Zagreb - Croatia currently has macroeconomic results that were unimaginable not so long ago and, unlike before, its economic growth has a sound basis, Prime Minister Andrej Plenković said in an annual report to the Parliament on Wednesday.
Plenković said that growth was sound and was no longer based on borrowing but on reducing borrowing, reducing the tax and administrative burden, on structural reforms, boosting investment and improving the absorption of EU funding.
"Thanks to this we have macroeconomic results that were unimaginable not so long ago," the PM said, adding that the public debt to GDP ratio had been reduced by about three percentage points annually while the current account showed continued surpluses.
He recalled that until recently Croatia had been included in the EU's excessive deficit procedure because its public debt had reached 85 percent of GDP, and that the situation was reversed by the government's responsible conduct of public finance and implementation of the National Reform Programme and the Convergence Programme.
"Thorough fiscal consolidation made it possible for us to successfully reduce public debt despite the payment of HRK 4.5 billion (€608 million) in state guarantees to the Uljanik Group, mostly inherited from previous governments," Plenković said, adding that the government's aim was to keep the shipbuilding sector, but on market principles.
He went on to say that in the three rounds of tax reform, the tax burden had been cut by a total of HRK 6.5 billion (€878 million), and that Croatia was among the EU countries recording the fastest decreases in public debt, which is expected to fall to 71.7 percent of GDP by the end of this year and to 65 percent by 2021.
He said that the improved economic situation resulted in more favourable financing terms for Croatia, which led to interest on public debt dropping from HRK 12 billion (€1.6 billion) to less than 9 billion (€1.2 billion) and interest on household and corporate loans decreasing as well.

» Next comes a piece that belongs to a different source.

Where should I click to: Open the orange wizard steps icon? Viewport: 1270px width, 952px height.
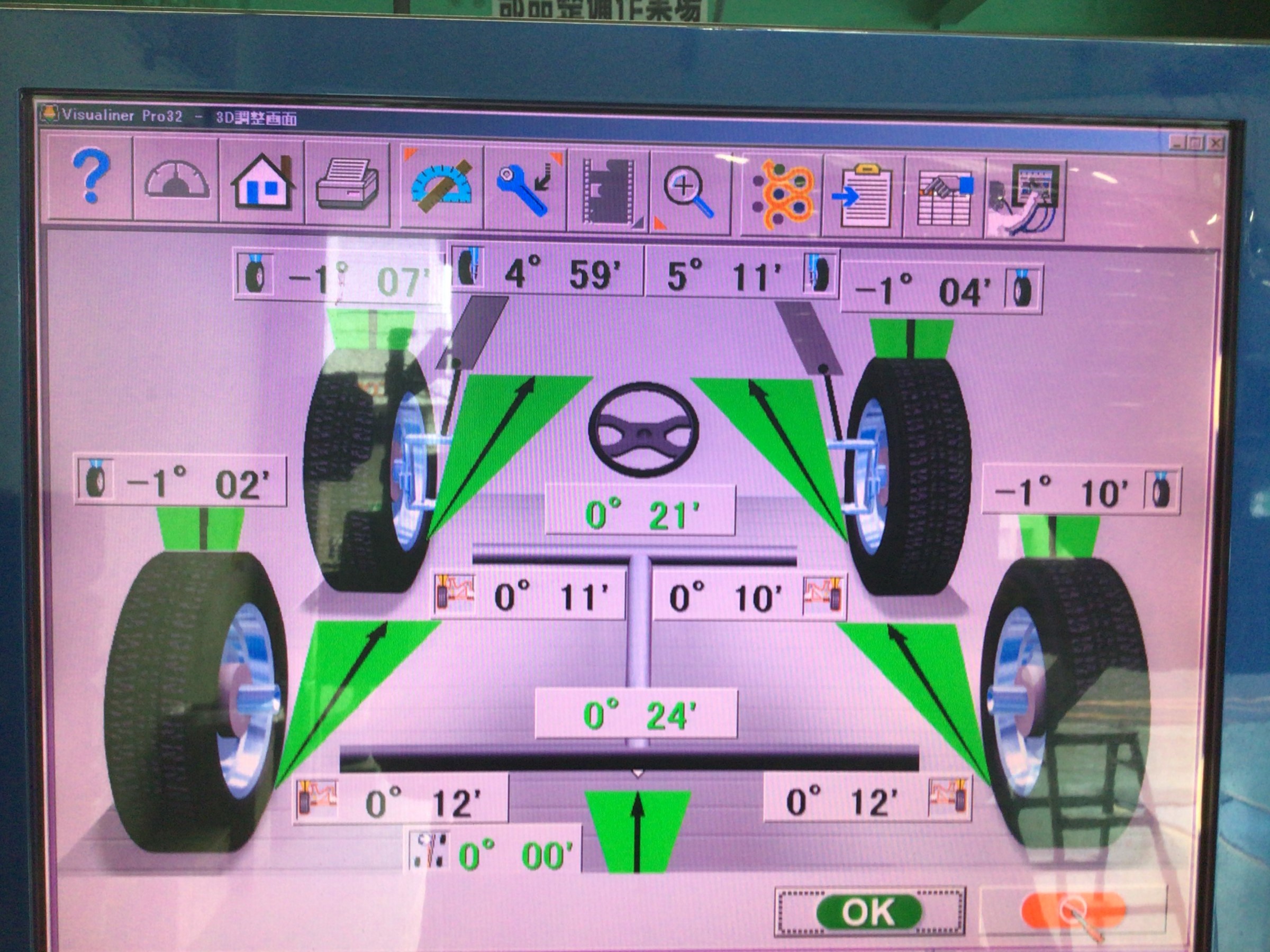coord(783,195)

He said that the government expected this trend to continue.
Plenković said that the renewed confidence in Croatia's economic stability was best illustrated by the fact that in August this year the Ministry of Finance had for the first time issued a treasury bill at a negative interest rate of -0.05 percent.
While the country's credit rating was downgraded twice between 2012 and 2015, this year two of three global ratings agencies, Fitch and S&P, have increased Croatia's credit rating to investment grade, the PM said.
Plenković said that in this way yet another goal he had announced last year had been achieved and that an important obstacle to attracting foreign investment had been removed, which was key to further development and job creation.
The PM said that the government was aware of the great potential of unused and neglected state property which could help revitalise towns and municipalities and spur growth and job creation.
He said that work would be stepped up to deal with 2,300 applications from towns and municipalities seeking state-owned property for development of their projects of high financial value, adding that the medium-term potential of this measure was estimated at HRK 5 billion (€675 million).